When it comes to aging, damage, and repair, to a first approximation we are all the same. Treatments for repair of aging will be mass-manufactured once developed, exactly the same therapy for every individual: it will be the polar opposite of the often envisaged future of personalized medicine. The genetics of variations in the longevity of physically old people will become a historical curiosity, like the genetics of smallpox survival. Outside of narrow specialties in history and biochemistry we don't care as to how genetic variations influence smallpox survival, and rightly so. The research community found the means to eliminate the condition for everyone and the world moved on. This is an age in which genetics is the newest tool in the toolbox, the technologies suddenly cheap and capable, and it is being applied to everything. Hence the existence of ventures like Human Longevity, Inc. Genetic studies of aging won't provide a straightforward path to much greater healthy longevity, however, because - as noted - genetic variants are only important to the course of aging and disease in the old and the frail. Meaningful treatments for aging will be those that prevent people from ever being old and frail, or rescue them from that state, by repairing the damage that causes aging.

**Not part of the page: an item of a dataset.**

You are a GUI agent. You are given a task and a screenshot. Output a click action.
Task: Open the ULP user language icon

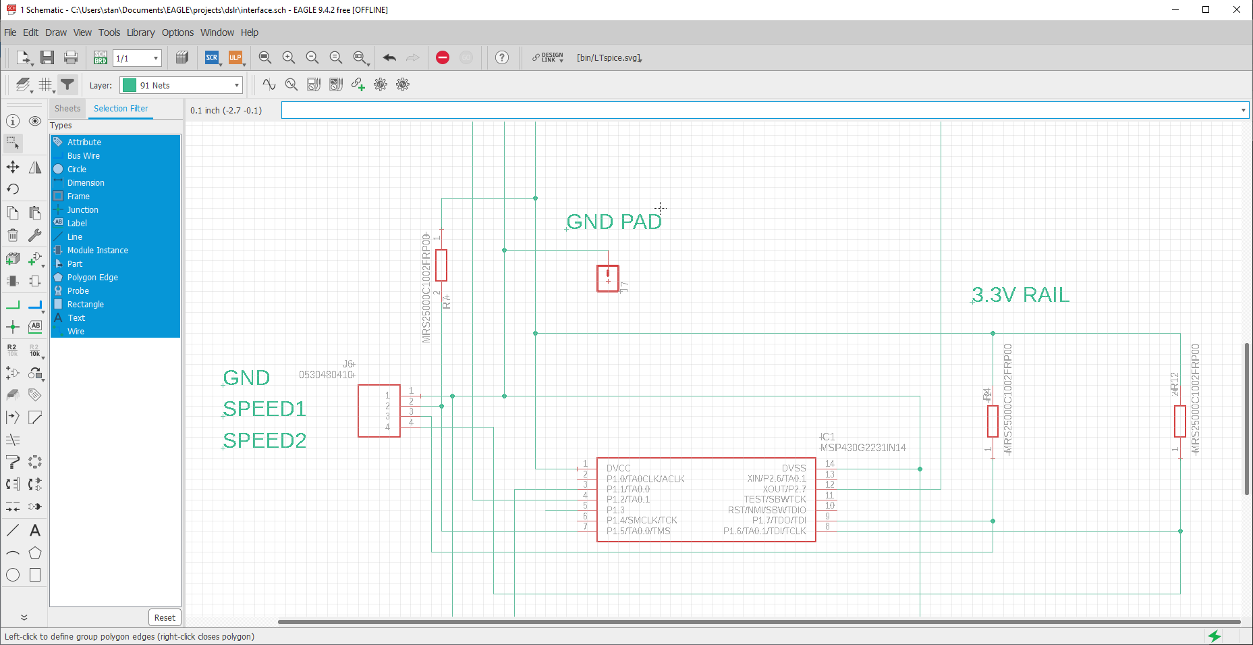point(235,58)
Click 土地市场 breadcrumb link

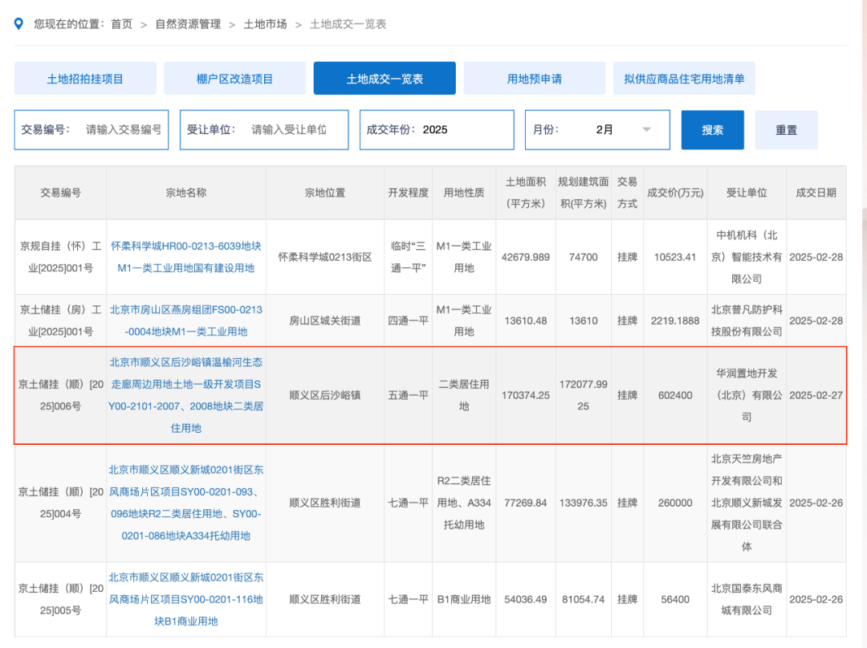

None of this is preventing considerable growth in the study of the genetics of longevity and aging in humans, of course. It is very much a part of the research mainstream. As more data accumulates, the present picture of genes and aging is refined to show that the increase in the relevance of genetic variants to survival in a damaged state just keeps on growing the further into extreme old age you go. The more damaged you are, the more your particular genetic quirks matter.
Genes appear to play a stronger role in longevity in people living to extreme older ages. The study found that for people who live to 90 years old, the chance of their siblings also reaching age 90 is relatively small - about 1.7 times greater than for the average person born around the same time. But for people who survive to age 95, the chance of a sibling living to the same age is 3.5 times greater - and for those who live to 100, the chance of a sibling reaching the same age grows to about nine times greater. At 105 years old, the chance that a sibling will attain the same age is 35 times greater than for people born around the same time - although the authors note that such extreme longevity among siblings is very rare. "These much higher relative chances of survival likely reflect different and more potent genetic contributions to the rarity of survival being studied, and strongly suggest that survival to age 90 and survival to age 105 are dramatically different phenotypes or conditions, with very different underlying genetic influences."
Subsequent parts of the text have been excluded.